Yogendra le force à les raccompagner, par l’entrée des touristes, jusqu’à l’ancien camp militaire indien. Ils se glissent par la brèche pratiquée dans le revêtement. Shiv enfourche sa moto, lance le moteur. Vaillants petits moteurs japonais. Il cherche Yogendra du regard, le découvre penché sur Râmânandâchârya à genoux, le canon du Stechkin dans la bouche du datarâja. Il le lèche. Il promène sa langue sur le pourtour du canon, le léchant le lapant l’aimant. Yogendra sourit.
« Laisse-le ! »
Yogendra fronce les sourcils, sincèrement, profondément contrarié.
« Pourquoi ? On en a terminé avec lui.
— Laisse-le. Il faut qu’on se tire.
— Il peut nous faire poursuivre.
— Laisse-le ! »
Yogendra ne bouge pas.
« Et merde ! » Shiv met pied à terre, sort une série de mines-taser qu’il dispose en cercle autour de Râmânandâchârya. « Laisse-le, maintenant. » Yogendra hausse les épaules, relève son pistolet-mitrailleur qu’il range dans une poche de son pantalon. Shiv actionne l’interrupteur qui arme les mines.
« Merci merci merci, pleure Râmânandâchârya.

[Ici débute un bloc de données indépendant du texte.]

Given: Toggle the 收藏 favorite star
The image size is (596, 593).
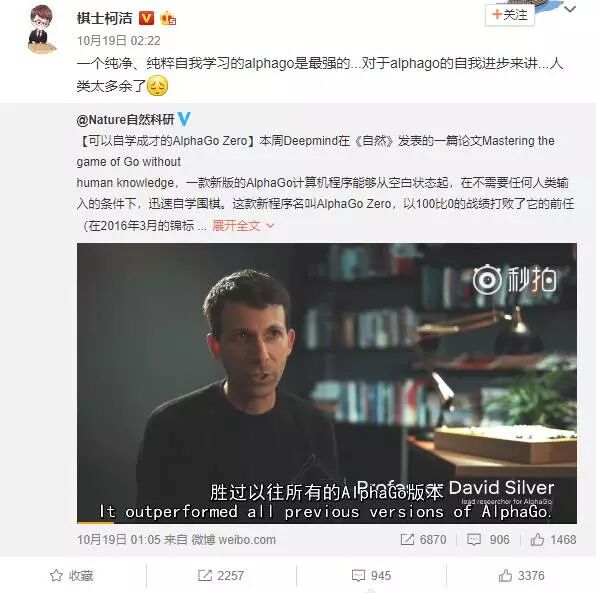Looking at the screenshot, I should [x=71, y=576].
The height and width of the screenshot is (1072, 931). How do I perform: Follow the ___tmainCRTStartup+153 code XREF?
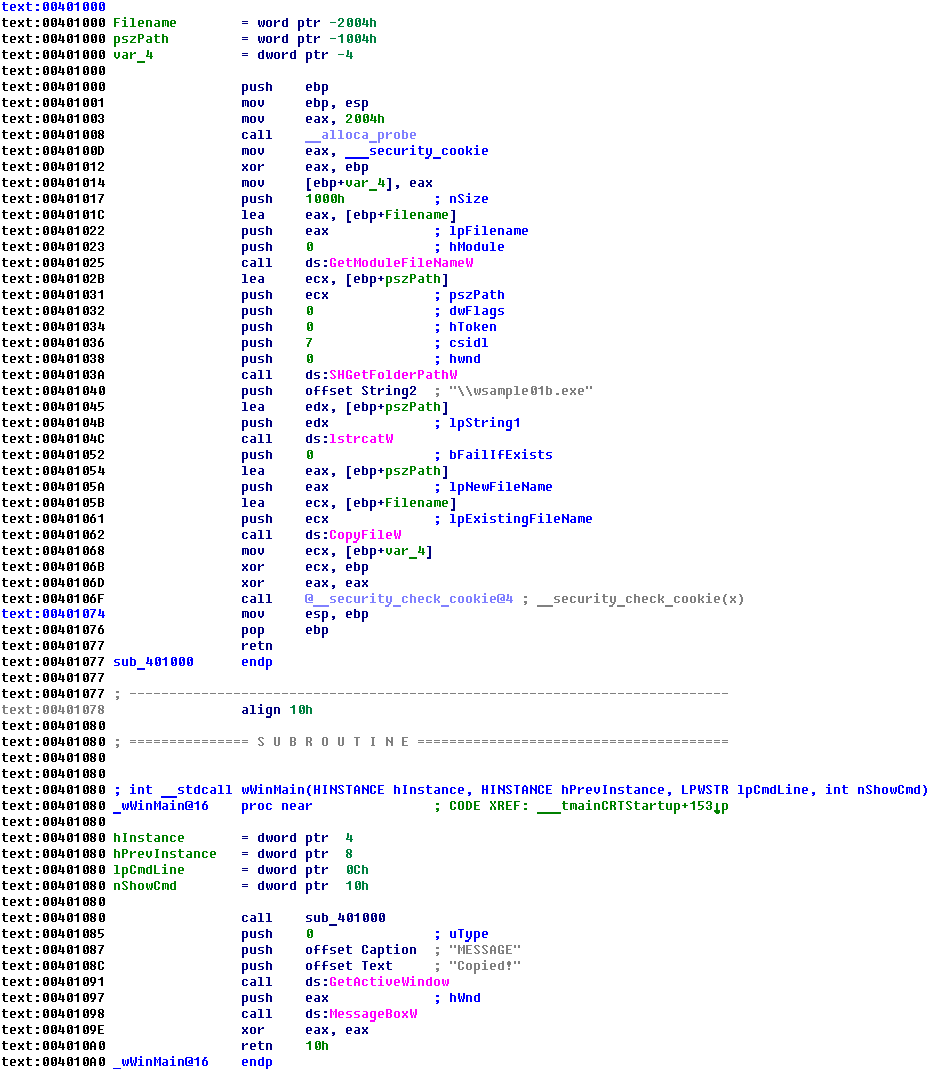point(632,806)
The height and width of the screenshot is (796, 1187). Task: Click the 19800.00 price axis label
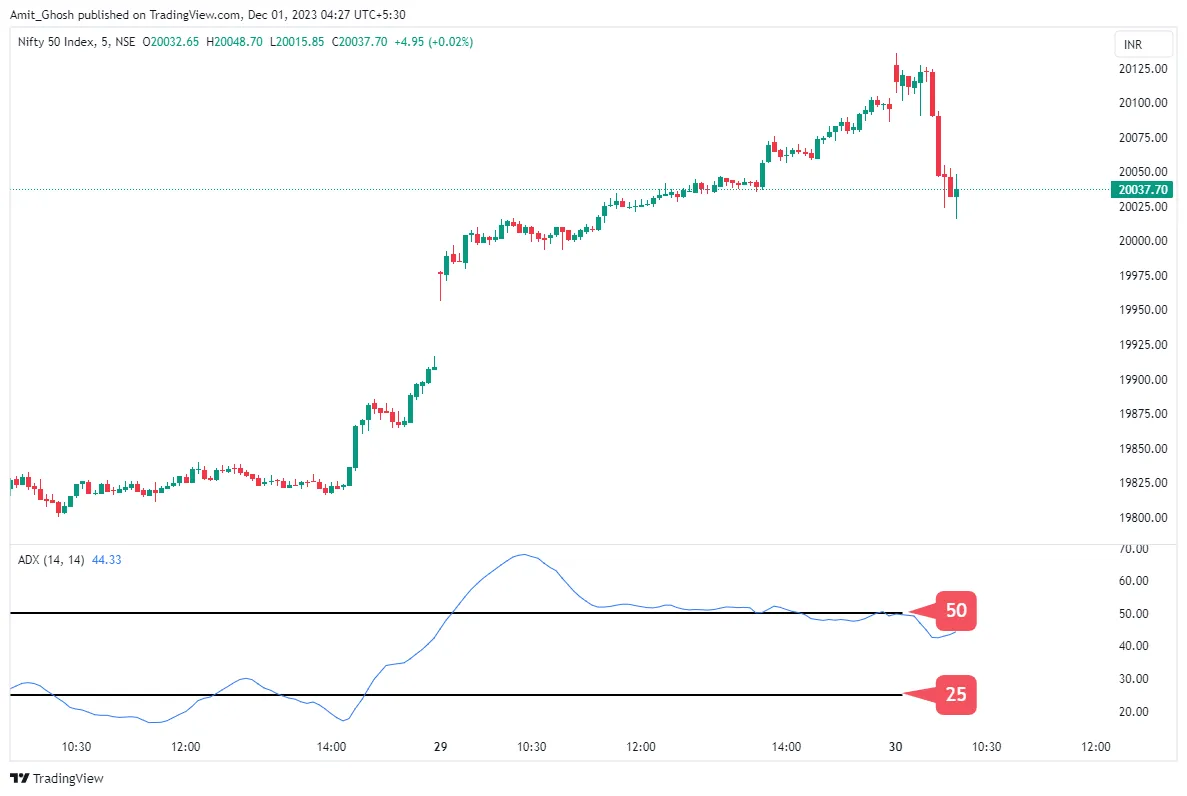coord(1144,518)
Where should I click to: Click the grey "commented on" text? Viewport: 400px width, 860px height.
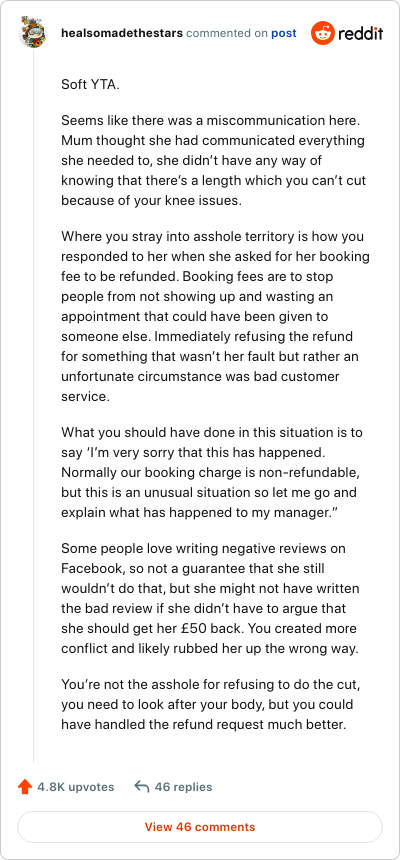click(227, 33)
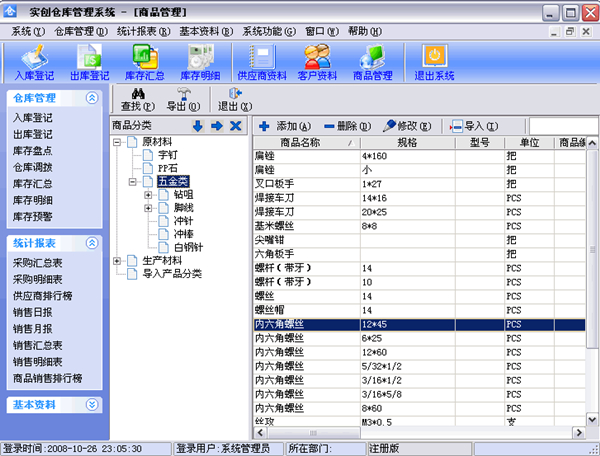Open 入库登记 from the main toolbar
Viewport: 600px width, 456px height.
tap(36, 60)
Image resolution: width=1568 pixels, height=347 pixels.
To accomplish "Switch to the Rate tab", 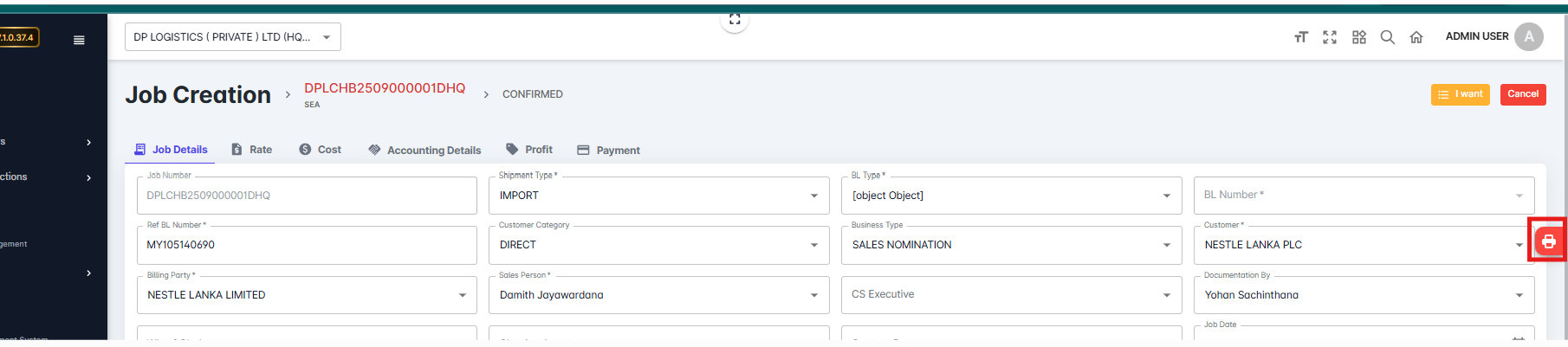I will tap(252, 150).
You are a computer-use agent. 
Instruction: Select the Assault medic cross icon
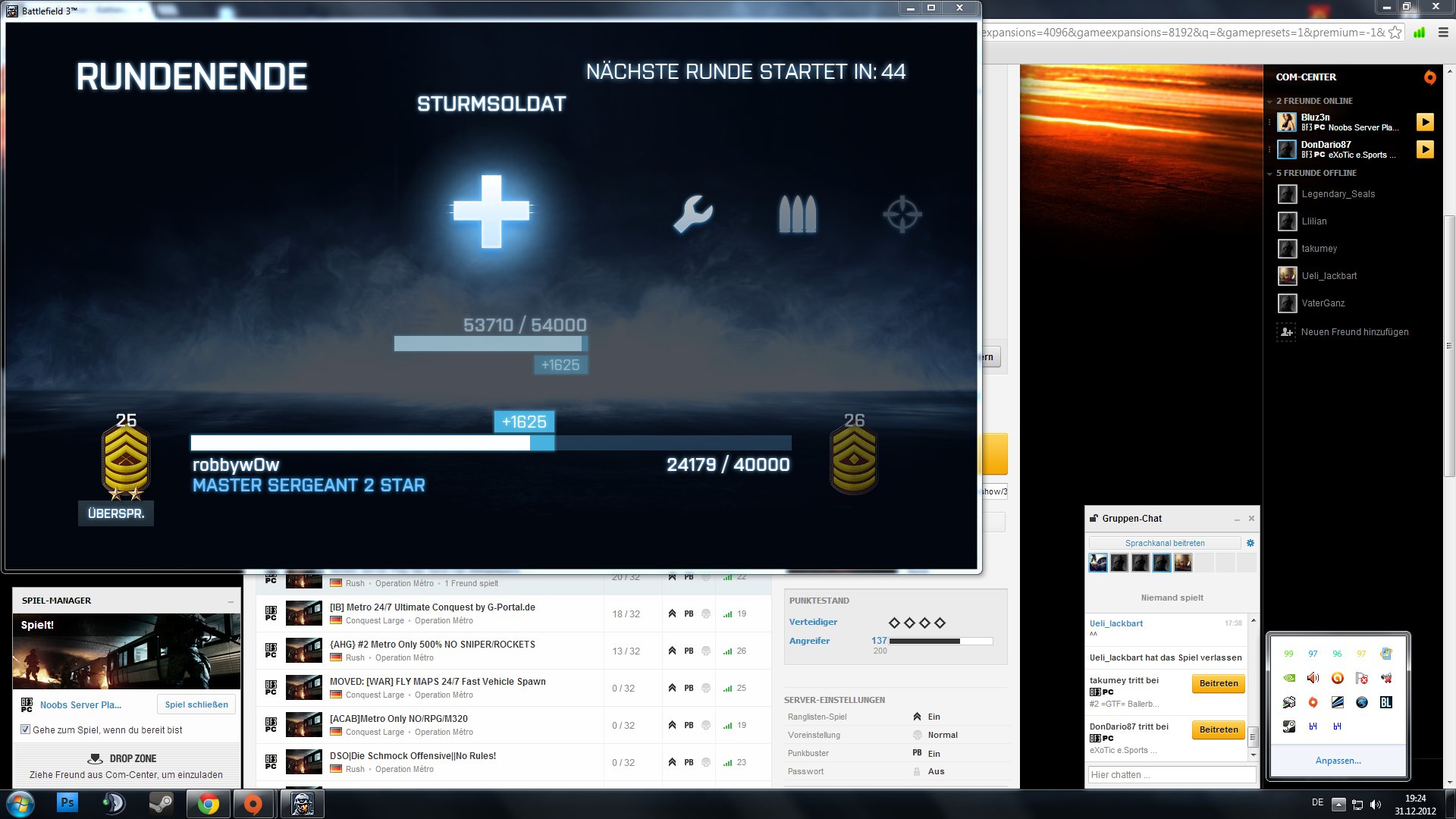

— Ne supplie pas, j’ai horreur de ça, répond Shiv. Un peu de dignité, bordel. » Nawâb de cette saloperie de Chunar. On va voir si une seule de tes quarante nanas couchera avec toi après ça. Shiv tourne la poignée des gaz et s’éloigne sur la moto-cross japonaise, Yogendra dans sa roue. Mission accomplie, inutile de se cacher ou de prendre des précautions. C’est pleins phares et moteur rugissant qu’ils retraversent l’agglomération, passent devant l’œuf luisant du centre de données et laissent derrière eux la dernière lumière de Chunar. Ils exultent. C’est fait. Ils l’ont et ils s’en vont. Un début d’aube détrempée de pluie éclaire l’horizon à l’est, et Shiv réalise que lorsque le jour se lèvera vraiment, il sera rentré dans sa ville, il aura récupéré sa récompense, toutes ses dettes seront réglées et il sera libre, il sera un râja et personne n’osera à nouveau dire le contraire. Il laisse échapper un cri de joie, envoie sa moto foncer follement d’un côté à l’autre de la route, aboie hurle glapit des cris plus cinglés que tous ceux de ces chacals cinglés cachés dans la nuit. Il frôle délibérément le bord mou de la route, se moquant du bitume crevassé, du gravier traître. Rien ne peut atteindre Shiv Faraji.
En revenant au milieu de la route, Shiv l’entend. Des pieds qui courent dans ce début d’aube campagnard. Des pieds recouverts de titane, qu’il sent dans la suspension de la moto autant qu’il les entend, des pieds qui gagnent sur eux, avancent plus vite que ne peut avancer une chose vivante. Shiv regarde par-dessus son épaule. La lumière dans le ciel lui suffit pour distinguer leur poursuivant. Le corps gardé près du sol, calme, équilibré, il court sur deux jambes solides comme une espèce d’oiseau-démon monstrueux lâché sur eux depuis le haut château. Il gagne progressivement du terrain. Un coup d’œil au compteur apprend à Shiv qu’il roule à plus de quatre-vingts.